# What is the difference between compare() and compareUnsigned() in Java

I know `compare(int a, int b)` returns 1 if `a > b`, 0 if `a == b`, -1 `a < b`. When I faced to `compareUnsigned()` didn’t get how does it function. I have done some research on the documentation of this method in IntelliJ Idea about this method and found out how does
`compareUnsigned()` static method work after it receives integer x and y as arguments :

```public static int compareUnsigned(int x, int y) {
return compare(x + -2147483648, y + -2147483648);
}
```

Could anyone explain if there is any special feature of this method compared to `compare(int a, int b)` method and how does it do .

This may not be a perfect answer as I’m not really sure exactly what Java does when you call Integer.compareUnsigned(-1, 2) but I will try explain what I think is happening.

First I will like to point out that

```Integer.compareUnsigned(-1, 2)
```

returns 1 which indicates -1 is greater than 2. Why is what I’ll try to explain here.

```Integer.compare(int, int)
```

Just does normal integer comparison as you would do manually.

Before explaining Integer.compareUnsigned(int, int) let’s look at what signed and unsigned ints are.

Java uses 32 bits to store integers. This means an `int` variable can represent up to 2^32 numbers. The range of values will depend on the integer representation used.

For unsigned integers this will be 0 through 4,294,967,295 (2^32 − 1). Which means the minimum unsigned integer on a 32 bit system is 0 and the maximum unsigned integer on 32 bit system is 4,294,967,295.

For signed integers will be −2,147,483,648 (−2^31) through 2,147,483,647 (2^31 − 1) for representation as two’s complement.

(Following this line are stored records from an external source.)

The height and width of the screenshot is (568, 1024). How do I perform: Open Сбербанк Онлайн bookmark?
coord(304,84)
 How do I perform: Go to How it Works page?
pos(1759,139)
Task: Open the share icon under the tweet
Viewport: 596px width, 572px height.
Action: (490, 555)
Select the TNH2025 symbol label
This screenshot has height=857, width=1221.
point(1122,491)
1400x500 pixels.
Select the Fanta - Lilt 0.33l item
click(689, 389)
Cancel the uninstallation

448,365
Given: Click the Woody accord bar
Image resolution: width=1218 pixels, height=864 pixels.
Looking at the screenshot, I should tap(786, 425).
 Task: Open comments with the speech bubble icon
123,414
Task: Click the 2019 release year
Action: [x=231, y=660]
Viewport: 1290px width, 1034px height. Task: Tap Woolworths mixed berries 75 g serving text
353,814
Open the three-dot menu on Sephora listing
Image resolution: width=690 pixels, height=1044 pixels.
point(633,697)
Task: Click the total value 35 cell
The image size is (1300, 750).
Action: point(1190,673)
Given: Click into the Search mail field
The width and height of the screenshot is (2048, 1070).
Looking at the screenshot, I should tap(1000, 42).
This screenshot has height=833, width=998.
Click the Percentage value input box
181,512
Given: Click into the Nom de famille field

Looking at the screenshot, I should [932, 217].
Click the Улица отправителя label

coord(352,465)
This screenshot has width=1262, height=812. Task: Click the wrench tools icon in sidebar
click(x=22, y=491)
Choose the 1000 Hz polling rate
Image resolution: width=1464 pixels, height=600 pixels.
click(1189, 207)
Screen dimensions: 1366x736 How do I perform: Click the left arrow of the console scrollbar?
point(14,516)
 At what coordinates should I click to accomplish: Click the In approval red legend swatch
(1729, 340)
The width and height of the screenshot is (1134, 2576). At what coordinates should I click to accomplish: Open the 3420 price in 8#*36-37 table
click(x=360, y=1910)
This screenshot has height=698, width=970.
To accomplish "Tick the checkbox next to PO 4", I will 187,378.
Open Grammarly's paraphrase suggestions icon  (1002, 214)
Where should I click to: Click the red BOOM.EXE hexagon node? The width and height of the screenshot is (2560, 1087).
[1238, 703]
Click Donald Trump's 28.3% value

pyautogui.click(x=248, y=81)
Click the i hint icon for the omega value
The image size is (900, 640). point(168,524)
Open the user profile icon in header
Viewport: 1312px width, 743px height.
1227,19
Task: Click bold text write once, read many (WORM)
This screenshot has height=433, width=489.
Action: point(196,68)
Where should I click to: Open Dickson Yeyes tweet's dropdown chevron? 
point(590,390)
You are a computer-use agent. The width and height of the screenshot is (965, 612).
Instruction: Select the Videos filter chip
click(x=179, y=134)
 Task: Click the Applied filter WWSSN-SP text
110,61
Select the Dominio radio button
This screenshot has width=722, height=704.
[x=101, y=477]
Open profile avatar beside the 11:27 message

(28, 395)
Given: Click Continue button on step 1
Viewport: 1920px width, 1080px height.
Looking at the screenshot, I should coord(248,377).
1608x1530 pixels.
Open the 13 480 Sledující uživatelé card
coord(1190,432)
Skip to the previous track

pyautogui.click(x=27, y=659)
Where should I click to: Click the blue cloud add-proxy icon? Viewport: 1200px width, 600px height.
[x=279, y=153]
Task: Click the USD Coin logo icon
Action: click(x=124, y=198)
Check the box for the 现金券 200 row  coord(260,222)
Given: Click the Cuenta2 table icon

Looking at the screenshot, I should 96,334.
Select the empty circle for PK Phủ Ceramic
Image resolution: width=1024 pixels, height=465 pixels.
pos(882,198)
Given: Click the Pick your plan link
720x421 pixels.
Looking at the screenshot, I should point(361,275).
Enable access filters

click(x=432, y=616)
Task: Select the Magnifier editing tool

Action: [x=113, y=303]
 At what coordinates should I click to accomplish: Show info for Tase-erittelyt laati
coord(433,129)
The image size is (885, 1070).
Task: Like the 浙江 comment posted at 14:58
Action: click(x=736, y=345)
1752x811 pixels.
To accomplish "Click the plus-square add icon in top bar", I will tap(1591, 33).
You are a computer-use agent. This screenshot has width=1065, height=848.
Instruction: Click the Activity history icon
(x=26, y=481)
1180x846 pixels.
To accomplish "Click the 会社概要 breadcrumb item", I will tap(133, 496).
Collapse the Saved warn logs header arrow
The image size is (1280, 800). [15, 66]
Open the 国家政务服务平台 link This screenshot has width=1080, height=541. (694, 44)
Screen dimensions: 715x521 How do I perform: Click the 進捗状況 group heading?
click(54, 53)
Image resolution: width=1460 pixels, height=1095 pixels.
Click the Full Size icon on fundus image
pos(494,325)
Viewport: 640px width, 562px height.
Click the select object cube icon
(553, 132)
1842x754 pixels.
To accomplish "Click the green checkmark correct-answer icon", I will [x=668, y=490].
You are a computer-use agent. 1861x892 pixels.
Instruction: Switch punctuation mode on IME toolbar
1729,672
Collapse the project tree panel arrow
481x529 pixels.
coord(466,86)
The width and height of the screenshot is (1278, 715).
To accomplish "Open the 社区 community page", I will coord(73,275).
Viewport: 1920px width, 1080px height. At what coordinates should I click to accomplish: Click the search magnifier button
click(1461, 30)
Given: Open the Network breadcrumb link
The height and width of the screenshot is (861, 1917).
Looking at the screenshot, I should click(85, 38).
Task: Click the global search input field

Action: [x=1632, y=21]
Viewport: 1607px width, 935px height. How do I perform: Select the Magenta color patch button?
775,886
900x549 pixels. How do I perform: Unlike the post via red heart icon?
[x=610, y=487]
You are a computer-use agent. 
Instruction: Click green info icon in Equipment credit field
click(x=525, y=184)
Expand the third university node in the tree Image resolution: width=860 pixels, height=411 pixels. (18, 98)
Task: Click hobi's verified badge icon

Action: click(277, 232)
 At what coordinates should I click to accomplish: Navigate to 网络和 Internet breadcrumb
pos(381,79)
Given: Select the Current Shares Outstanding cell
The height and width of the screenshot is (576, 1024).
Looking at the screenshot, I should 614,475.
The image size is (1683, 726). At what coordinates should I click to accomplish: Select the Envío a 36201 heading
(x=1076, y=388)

Now you see that -1 doesn’t exist in the unsigned representation. In languages like C that have unsigned type. When you do unsigned int x = -1; On my 64 bit Intel based Mac (I am specific here because unlike Java, C is a little bit implementation specific), -1 is converted to 4294967295 which is the largest value of a unsigned integer. -2 is converted to 4294967294 which is just one less than the largest value of an unsigned integer.

```#include <stdio.h>

int main() {
unsigned int x = -1;
unsigned int y = -2;

printf("x = %uny = %un", x, y);
return 0;
}
```

Output

```x = 4294967295
y = 4294967294
```

Now you see that negative numbers are been converted to a signed equivalent in C. How that is done I’m not really sure but you can have a look at this answer to understand it more https://stackoverflow.com/a/7152835/4801462

So when you call Integer.compareUnsigned(-1, 2), my guess is that Java tries to treat -1 as an unsigned int. Which means -1 will be converted to non negative value before the comparison is done. How that is done I’m not really sure as the documentation doesn’t say but you shouldn’t count on that. Why do I say so?

Java does NOT have an unsigned type and an int in Java is capable of holding a positive maximum value of 2,147,483,647 (2^31 − 1) which is about half the maximum value of an unsigned int. So even if -1 is to be treated as an unsigned int, it will probably overflow the int variable which will cause something other than the unsigned version of -1 to be stored in that variable.

My advice is, avoid using that method unless you are 100% what you are doing.

NB

A more experienced person will probably have a better answer. I’ve never used this method. I just applied knowledge I learned from college 4 years ago to answer this question.

References:

EDIT

What Java could be doing when you send in -1 in Integer.compareUnsigned(int, int) is get the unsigned equivalent of -1 and store it inside a `long` since it might overflow an `int` then do the comparison.